Task set >>
1 > Translate this sentence from the excerpt on the MIL into Spanish: "Before looking at these methods, we consider the possibility of avoiding the MIL altogether."
2 > Answer these questions from the excerpt on the MIL:
(a) What does the MIL most often forward to the subobject initialisers?
(b) What does the `bar` constructor's MIL do with the arguments before passing the results through?
(c) What possibility is considered before the techniques are examined?

Excerpt to read >>
Most often the MIL forwards the arguments to the subobject initialisers. In contrast, `bar` constructor’s MIL firstly performs computations with the arguments and then passes the results through. The operations here are still fairly simple to fit in full expressions but had they been more complex (e.g. with branches and loops) the syntactic form of the MIL would be an obstacle.

This article presents some techniques that allow more complex logic in the MIL. It’s not advocating complexity in the MIL, it only shows some ways to achieve this if you have to.

Before looking at these methods, we consider the possibility of avoiding the MIL altogether.

Collected data >>
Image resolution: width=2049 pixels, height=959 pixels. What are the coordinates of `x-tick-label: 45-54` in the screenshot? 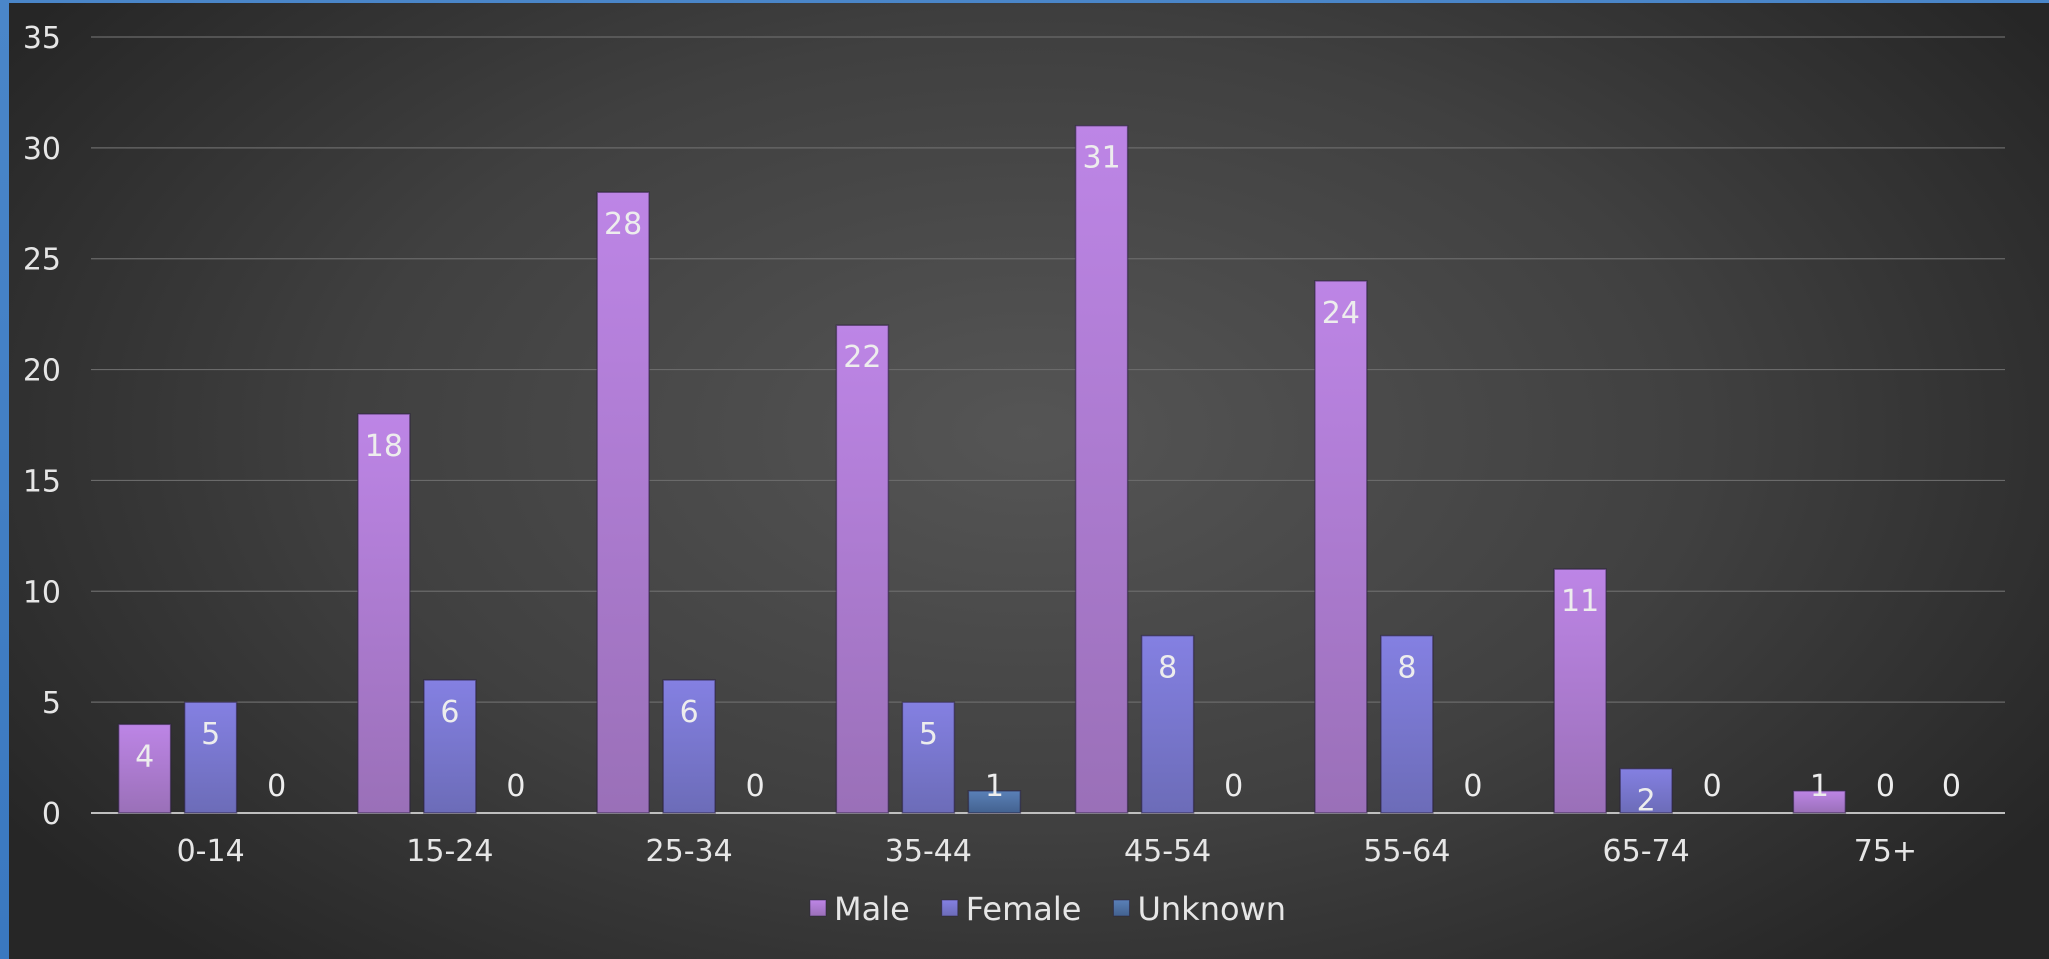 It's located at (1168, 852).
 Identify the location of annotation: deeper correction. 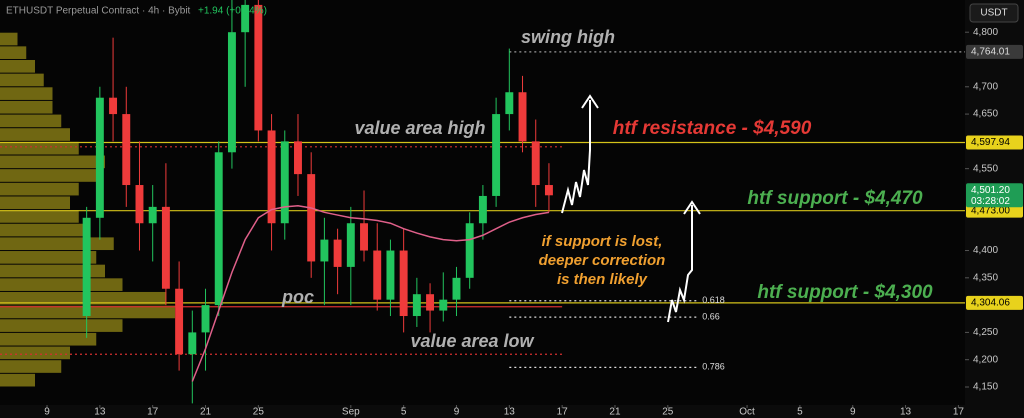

Answers by item >>
1 > Antes de examinar estos métodos, consideramos la posibilidad de evitar la MIL por completo.

2 >
(a) The arguments.
(b) It performs computations with them.
(c) Avoiding the MIL altogether.